▸ Quoted text:
━━━━━━

By Monica Langley Staff Reporter of The Wall Street Journal

After donating tens of millions of dollars in software, Microsoft Corp. for
the first time was crowned the nation's top giver last year -- an honor
that in the past had sometimes been won by International Business Machines
Corp. The year-end issue of Corporate Giving Watch cited Microsoft's total
contributions of $73.2 million.
IBM was stunned. Then it fought back, encouraging the newsletter, whose
ranking of corporate givers is widely watched, to re-evaluate the numbers.
IBM's complaint: Microsoft wasn't playing fair because it used retail
prices to value the products that made up the bulk of the donations.

"We based our product gifts on wholesale prices, a more realistic value of
what a company is giving," says Stanley Litow, IBM's vice president of
corporate-community relations. "But if a comparison is going to be made, we
argued that you should compare apples with apples, not with oranges." So
IBM recalculated its product gifts based on retail, rather than wholesale,
pricing, to bring its total up to $92.7 million, from $72.2 million.

The headline in this spring's issue of Corporate Giving Watch: "IBM Ousts
Microsoft: New Data Reveals IBM as Top Corporate Funder."

Companies such as Microsoft and IBM are in a new kind of battle these days
-- not over what they sell, but over what they give away.

At issue: Just how much is a gift of software worth?

The fight over how software or any other product gift is valued, of course,
isn't an issue of substance, but of corporate bragging rights. No one is
quarreling about the gifts themselves.

Nevertheless, critics charge that technology companies' virtuous
philanthropy is more like virtual philanthropy -- giving that looks a lot
bigger and better than it actually is. By giving away products that they
value at high retail prices, technology companies are getting credit for
being more generous than they really are, skeptics say.

"Inflated software gifts are the junk bonds of the new philanthropy," says
Josef Woodman, founder of Lightworks Technology Foundation, Chapel Hill,
N.C., which helps nonprofit groups obtain technology.

Of course the recipients of corporate largess aren't complaining. "It's a
win-win situation," says Elizabeth George, director of the Minnesota
Council on Compulsive Gambling, which last year received a donation of one
copy of Microsoft Office Professional, valued by the company at $599. "We
get the software, so we don't care if Microsoft puts top-dollar value on it
as their payoff for giving."

━━━━━━

▸ Recorded data:
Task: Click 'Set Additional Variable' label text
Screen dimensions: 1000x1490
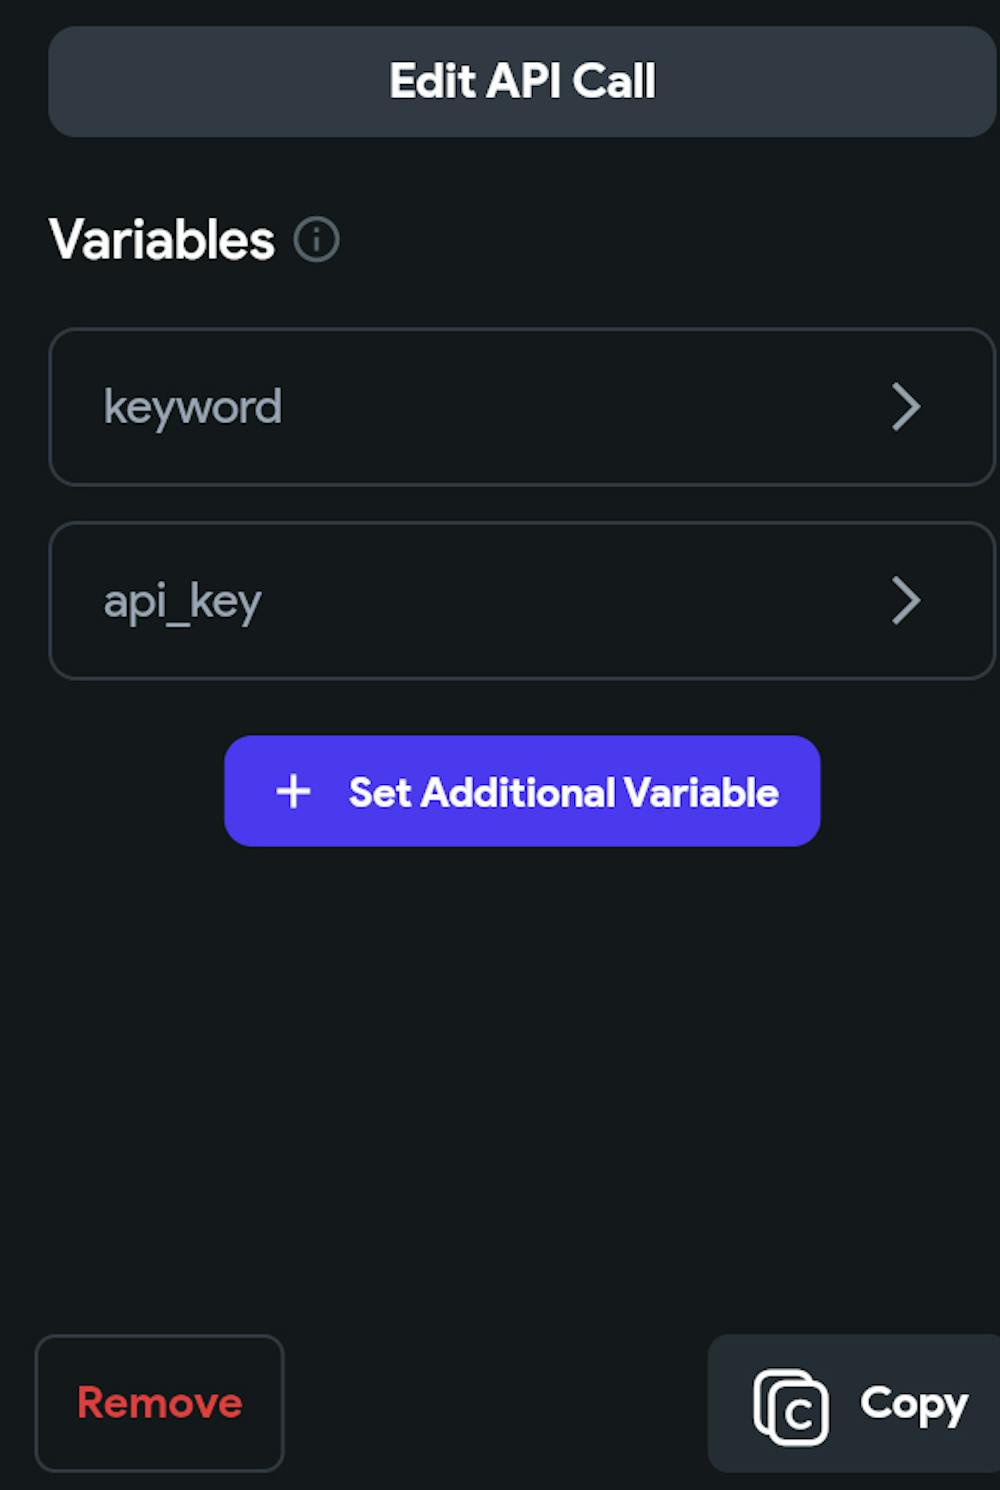Action: [x=563, y=792]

━━━━━━

▸ What you need to do: How would you put this sentence from the article on corporate software gifts into Spanish: "No one is quarreling about the gifts themselves."

▸ Reply to the exercise: Nadie discute sobre las donaciones en sí.